Leave out the pictures, and quote exactly the lines running from the one with "1568x771 pixels." through the last line of the entries below.

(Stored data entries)
↓

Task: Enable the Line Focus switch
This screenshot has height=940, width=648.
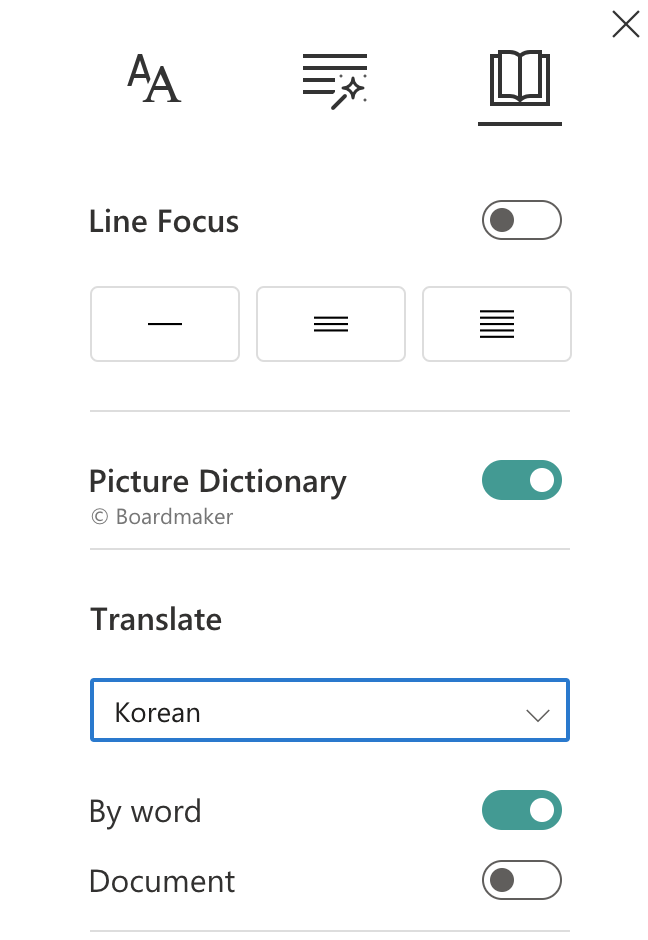Action: click(x=521, y=220)
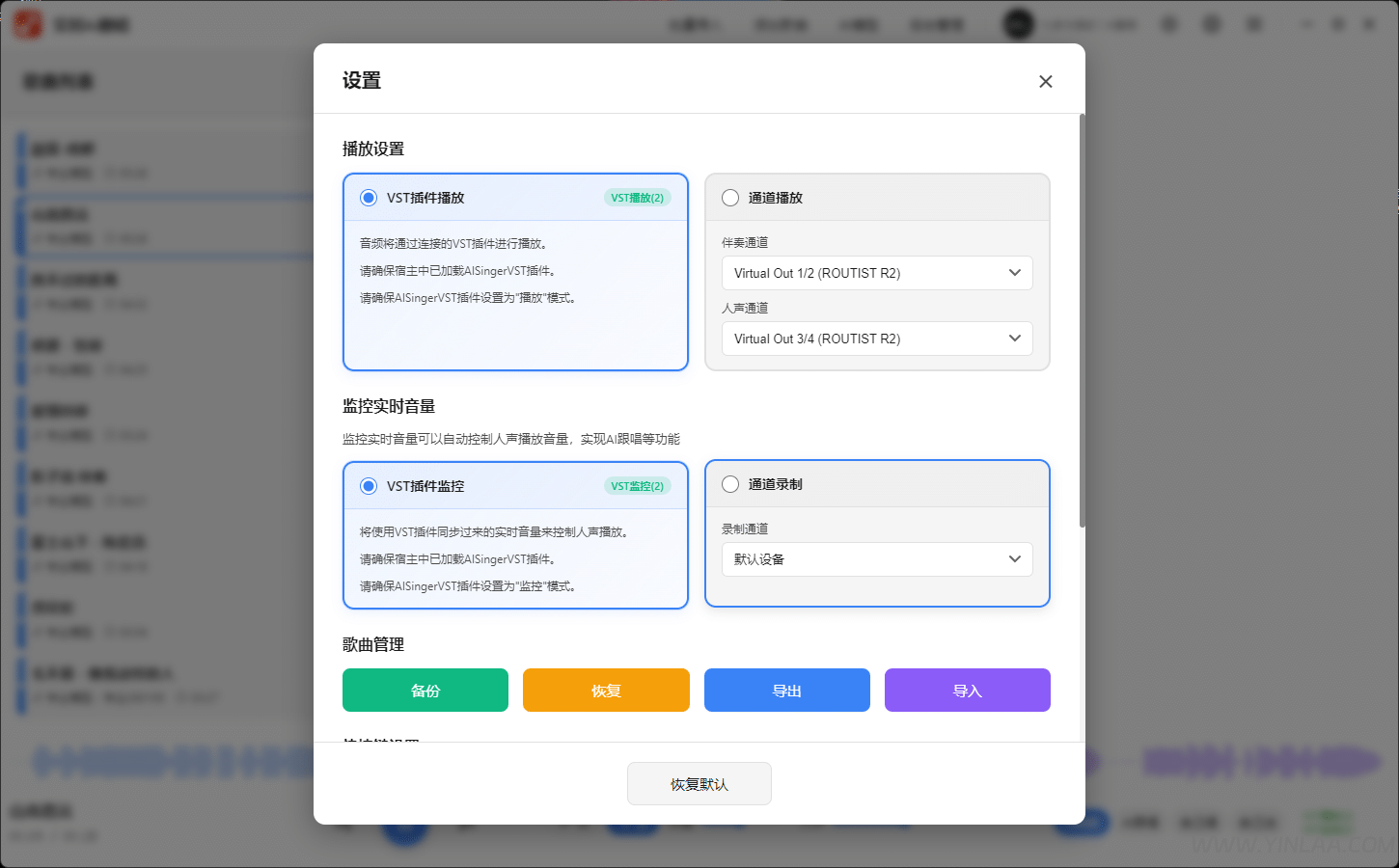
Task: Click the waveform progress bar at the bottom
Action: click(x=675, y=762)
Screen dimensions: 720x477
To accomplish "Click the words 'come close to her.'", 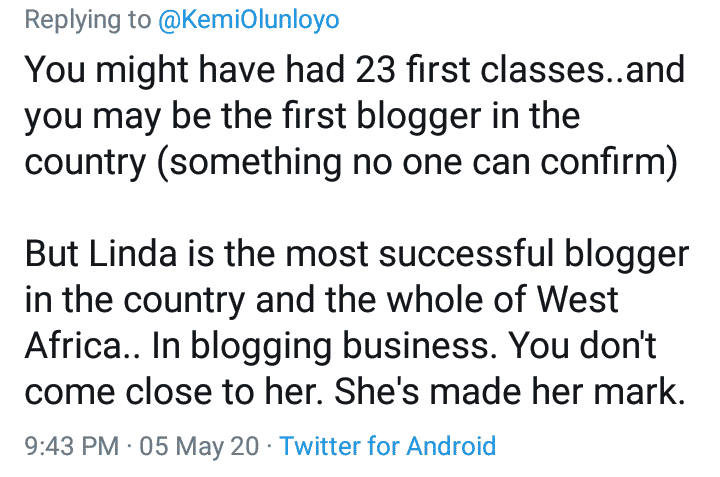I will 174,392.
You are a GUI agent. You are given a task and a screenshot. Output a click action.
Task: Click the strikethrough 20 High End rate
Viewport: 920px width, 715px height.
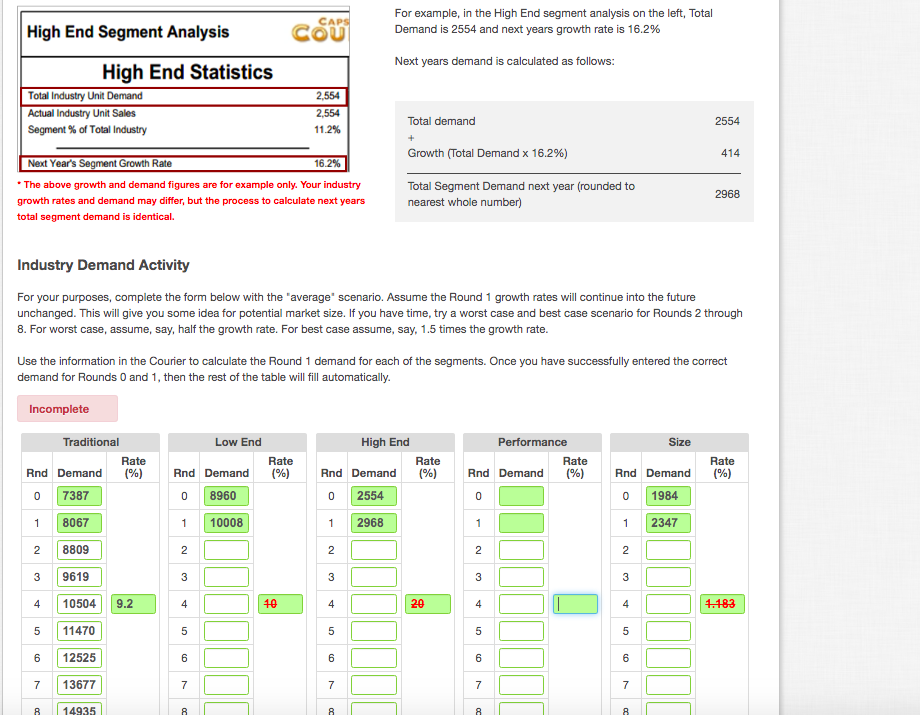pos(427,603)
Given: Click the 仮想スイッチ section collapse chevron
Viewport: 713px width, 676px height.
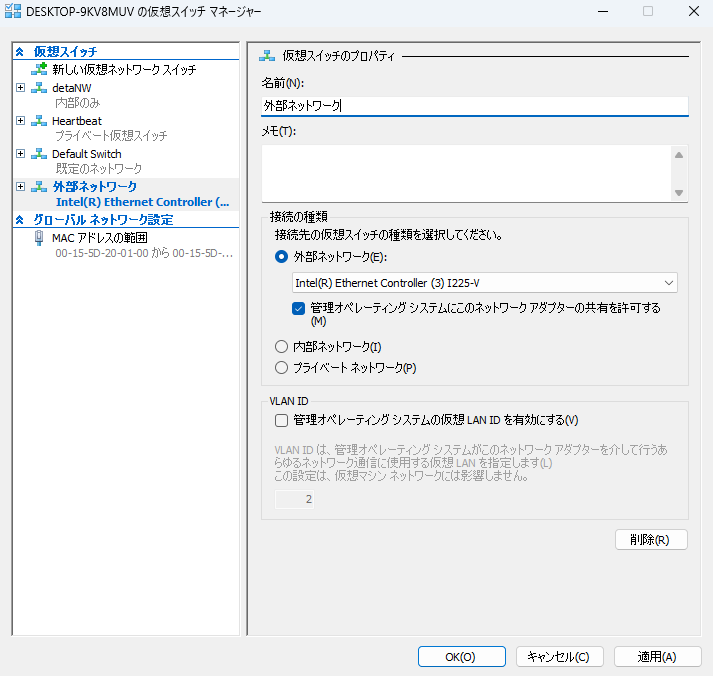Looking at the screenshot, I should coord(20,51).
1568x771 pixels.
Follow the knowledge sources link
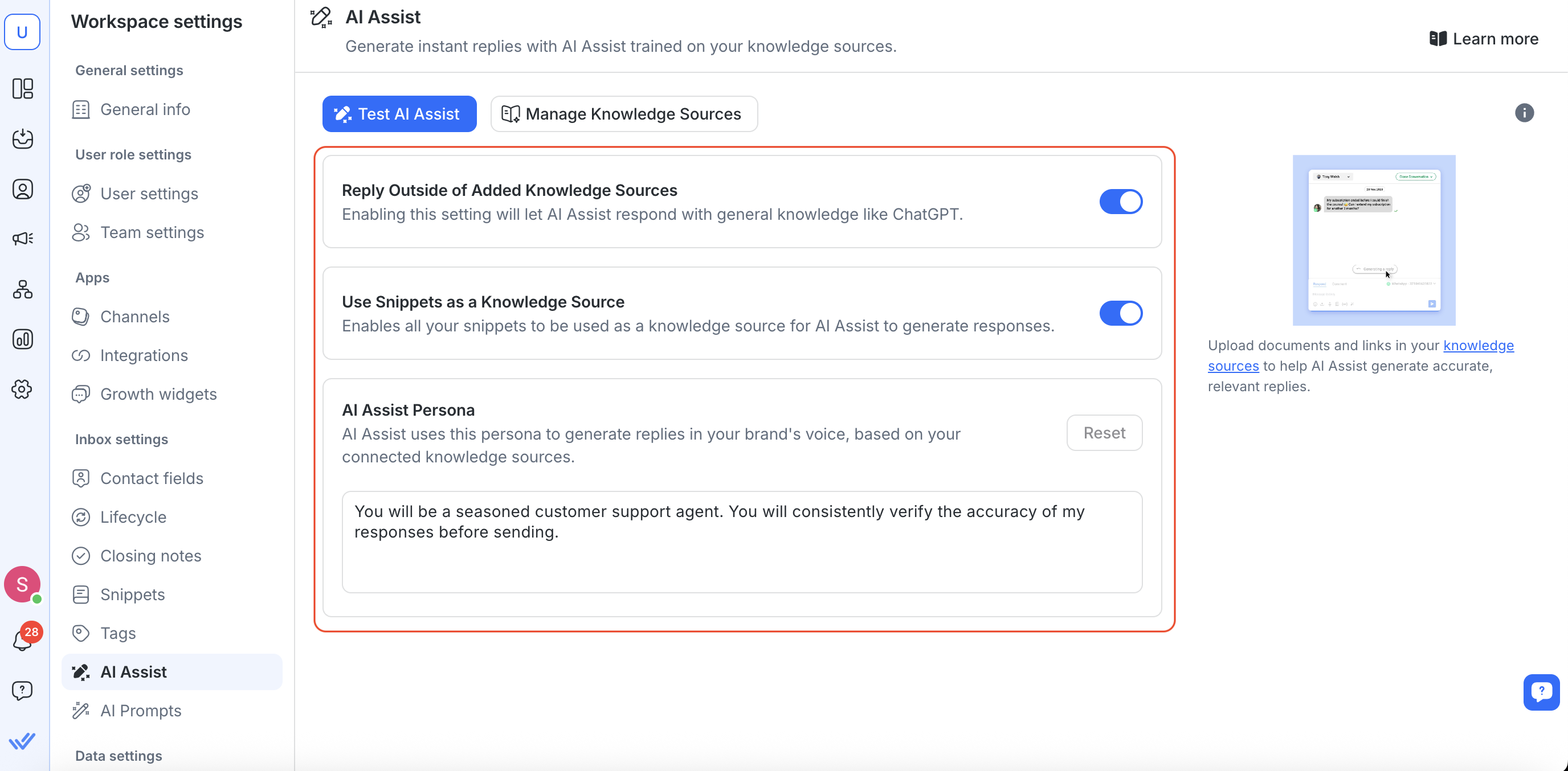click(x=1478, y=346)
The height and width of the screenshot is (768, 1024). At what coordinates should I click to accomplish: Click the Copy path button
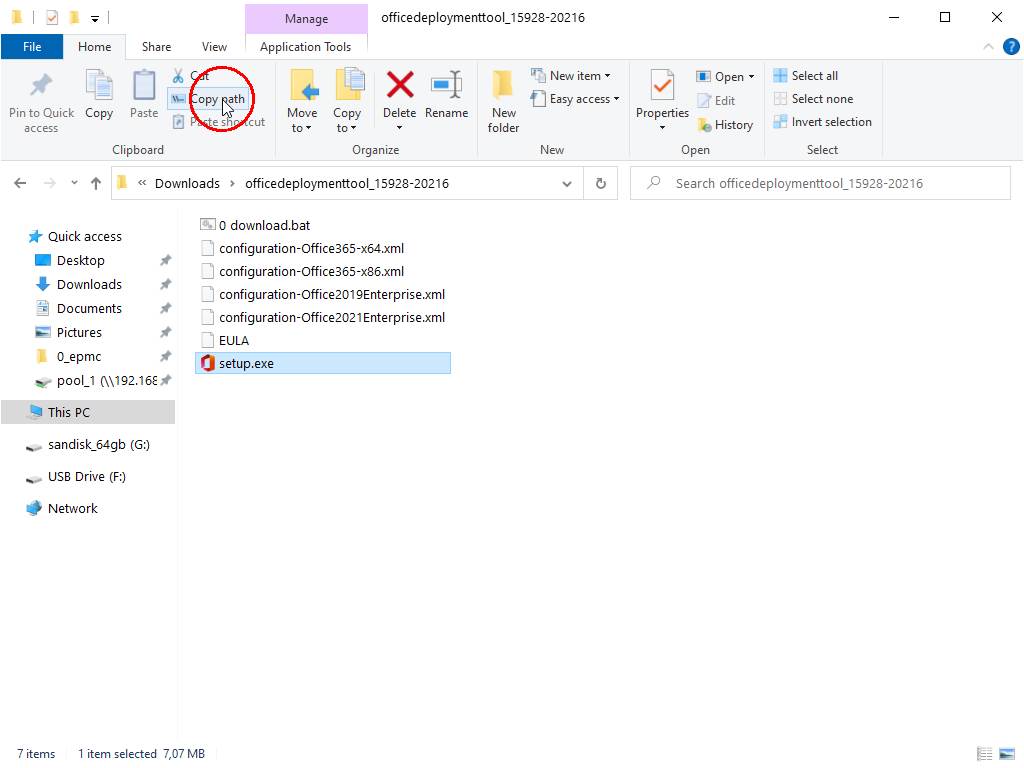coord(216,99)
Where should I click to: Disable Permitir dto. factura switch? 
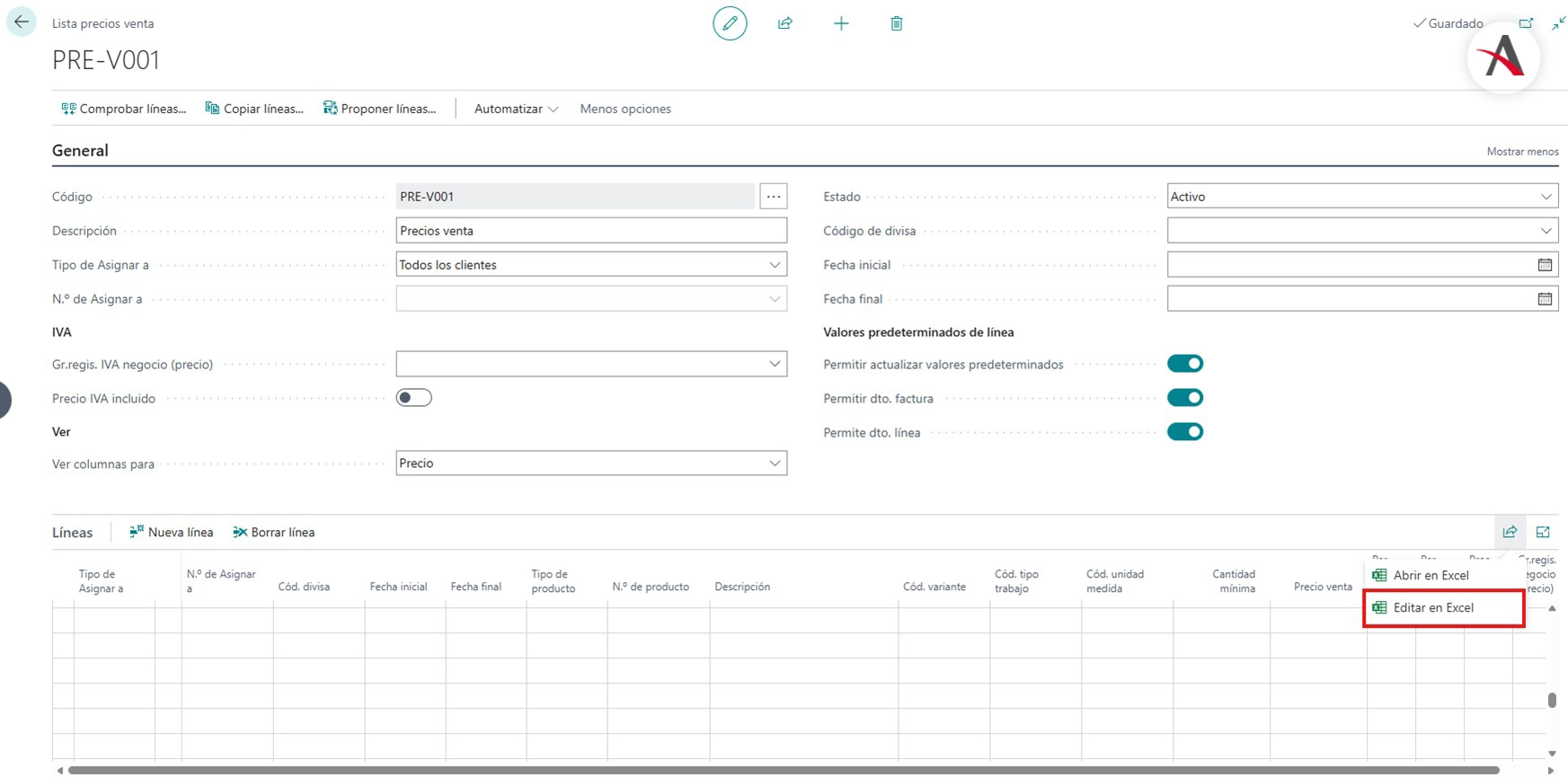[1184, 398]
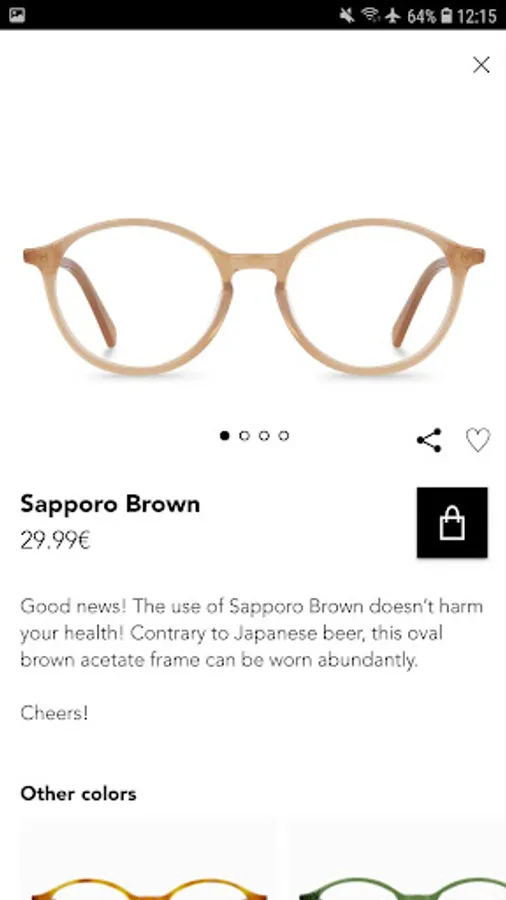
Task: Show the second product image dot
Action: [x=244, y=436]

↑

SOLUTION FOR THIS PROBLEM →
1568x771 pixels.
Follow the knowledge sources link
click(x=1478, y=346)
The height and width of the screenshot is (768, 1024). At what coordinates should I click to accomplish: Click the Copy path button
coord(216,99)
Where should I click to: Disable Permitir dto. factura switch? 
[1184, 398]
Task: Show the second product image dot
Action: [x=244, y=436]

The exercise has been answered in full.